(Saved data entries)

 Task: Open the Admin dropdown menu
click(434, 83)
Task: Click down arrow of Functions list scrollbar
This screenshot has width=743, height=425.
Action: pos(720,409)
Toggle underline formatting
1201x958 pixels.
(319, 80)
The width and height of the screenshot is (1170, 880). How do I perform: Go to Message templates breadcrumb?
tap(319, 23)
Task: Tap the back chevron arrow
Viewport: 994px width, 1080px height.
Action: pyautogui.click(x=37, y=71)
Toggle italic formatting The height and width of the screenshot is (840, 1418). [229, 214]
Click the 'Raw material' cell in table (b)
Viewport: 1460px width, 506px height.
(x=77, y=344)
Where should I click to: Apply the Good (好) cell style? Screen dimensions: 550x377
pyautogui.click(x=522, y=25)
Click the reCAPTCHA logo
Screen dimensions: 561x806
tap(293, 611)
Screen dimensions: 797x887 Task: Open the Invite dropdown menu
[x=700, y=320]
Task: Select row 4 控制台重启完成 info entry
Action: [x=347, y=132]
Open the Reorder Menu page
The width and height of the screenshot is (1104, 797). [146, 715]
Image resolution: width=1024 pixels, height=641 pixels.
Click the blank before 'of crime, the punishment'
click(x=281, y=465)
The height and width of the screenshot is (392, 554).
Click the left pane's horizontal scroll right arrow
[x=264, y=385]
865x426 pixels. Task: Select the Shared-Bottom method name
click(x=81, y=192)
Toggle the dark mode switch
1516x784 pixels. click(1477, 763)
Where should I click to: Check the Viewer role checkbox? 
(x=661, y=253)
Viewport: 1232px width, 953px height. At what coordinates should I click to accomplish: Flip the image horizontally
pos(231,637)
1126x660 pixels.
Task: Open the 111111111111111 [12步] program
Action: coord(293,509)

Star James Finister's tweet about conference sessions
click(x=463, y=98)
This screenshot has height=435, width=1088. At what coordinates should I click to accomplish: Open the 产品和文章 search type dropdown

→ **What to do**: Transcribe the lines from the first line of the records through the line that contains "Toggle italic formatting", both included, and add nothing else.

→ **Task result**:
 Task: Open the Admin dropdown menu
click(434, 83)
Task: Click down arrow of Functions list scrollbar
This screenshot has width=743, height=425.
Action: pos(720,409)
Toggle underline formatting
1201x958 pixels.
(319, 80)
The width and height of the screenshot is (1170, 880). How do I perform: Go to Message templates breadcrumb?
tap(319, 23)
Task: Tap the back chevron arrow
Viewport: 994px width, 1080px height.
Action: pyautogui.click(x=37, y=71)
Toggle italic formatting The height and width of the screenshot is (840, 1418). [229, 214]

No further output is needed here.